[Collected data entries]
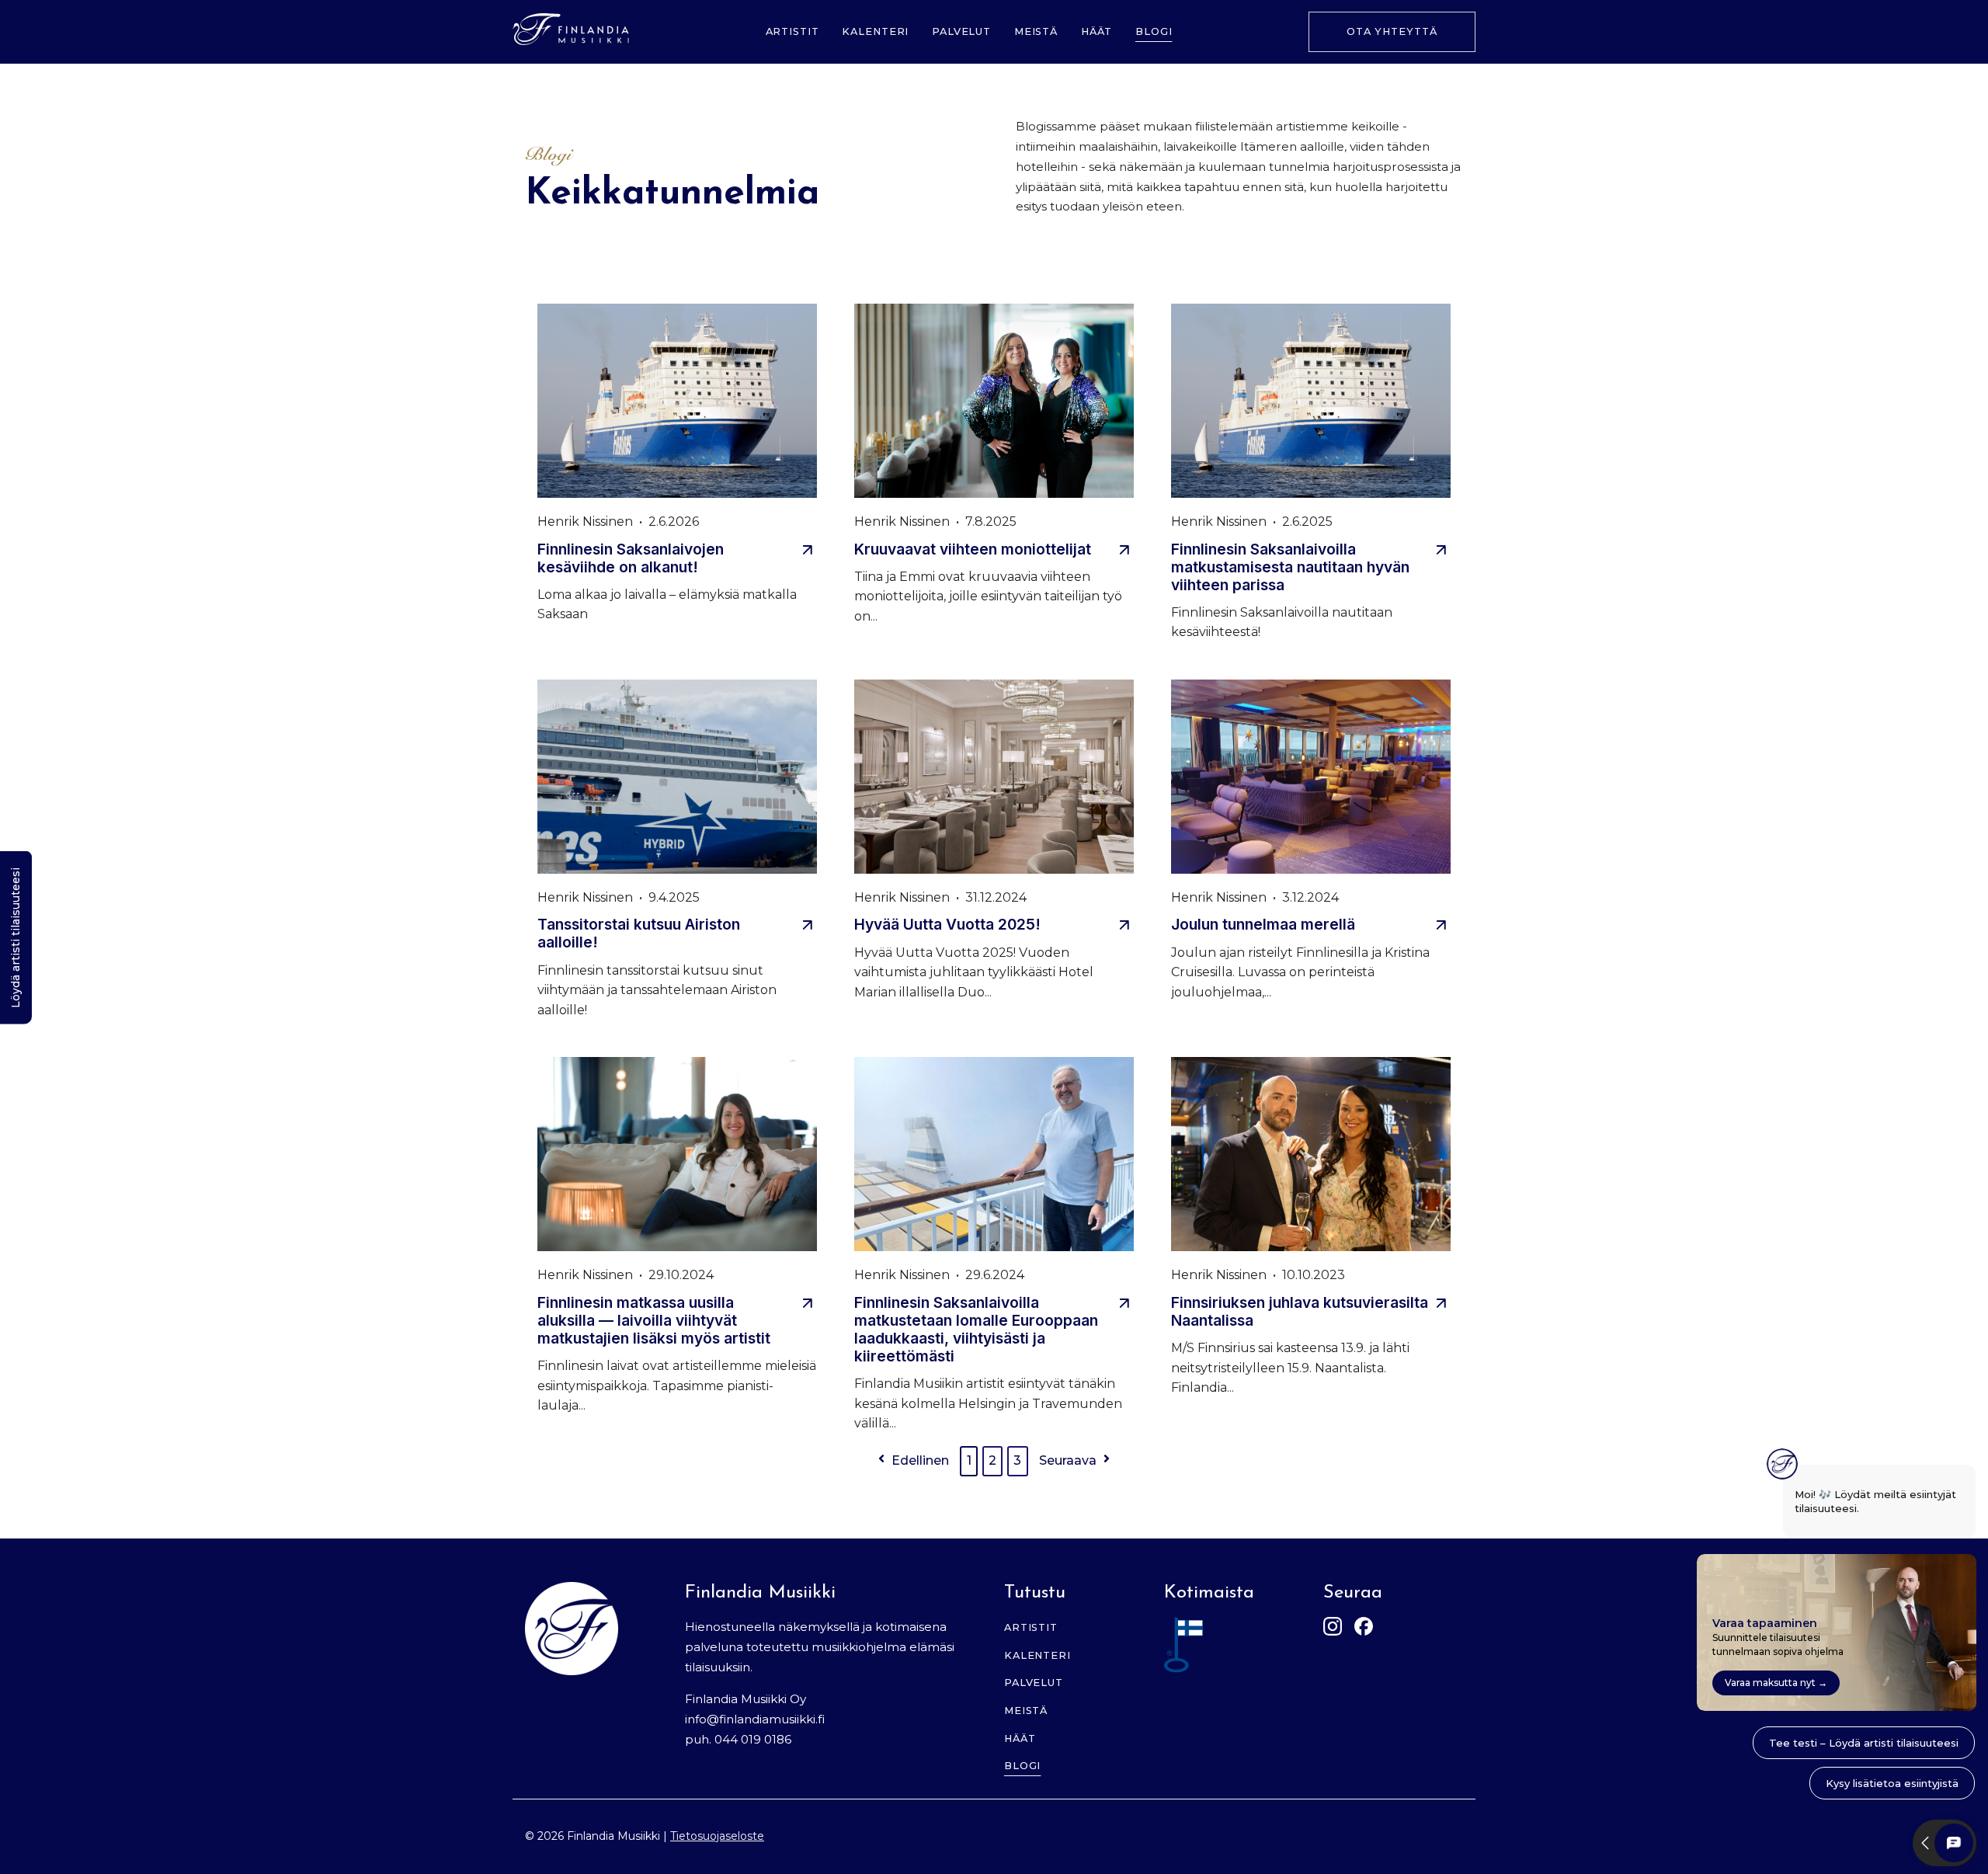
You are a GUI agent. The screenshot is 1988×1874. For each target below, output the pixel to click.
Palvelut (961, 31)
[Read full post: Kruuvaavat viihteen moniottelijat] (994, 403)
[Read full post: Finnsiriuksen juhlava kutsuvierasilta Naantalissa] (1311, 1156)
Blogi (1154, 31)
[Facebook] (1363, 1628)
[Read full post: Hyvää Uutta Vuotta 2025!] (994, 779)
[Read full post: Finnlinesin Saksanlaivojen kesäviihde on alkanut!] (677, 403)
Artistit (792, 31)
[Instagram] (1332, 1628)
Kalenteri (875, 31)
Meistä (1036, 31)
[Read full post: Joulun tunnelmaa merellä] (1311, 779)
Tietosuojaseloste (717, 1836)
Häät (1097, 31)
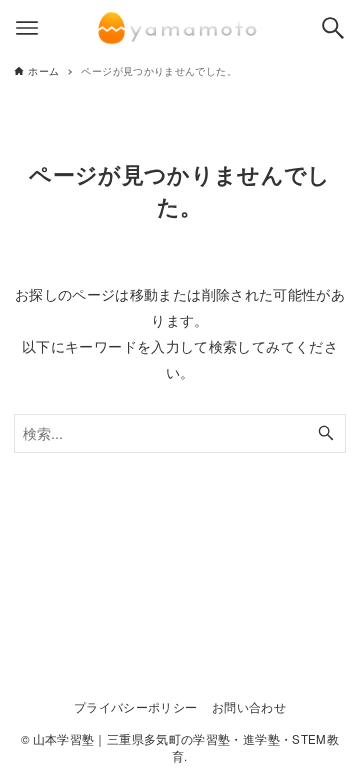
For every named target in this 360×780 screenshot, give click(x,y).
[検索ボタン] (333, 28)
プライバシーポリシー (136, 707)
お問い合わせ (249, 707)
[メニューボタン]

__Directions__
Write out again the lines from the one with "[Read full post: Joulun" through the end of the records exactly, without any of the pictures.

__Solution to this problem__
[Read full post: Joulun tunnelmaa merellä] (1311, 779)
Tietosuojaseloste (717, 1836)
Häät (1097, 31)
For every named target in this 360×780 screenshot, give click(x,y).
[検索ボタン] (333, 28)
プライバシーポリシー (136, 707)
お問い合わせ (249, 707)
[メニューボタン]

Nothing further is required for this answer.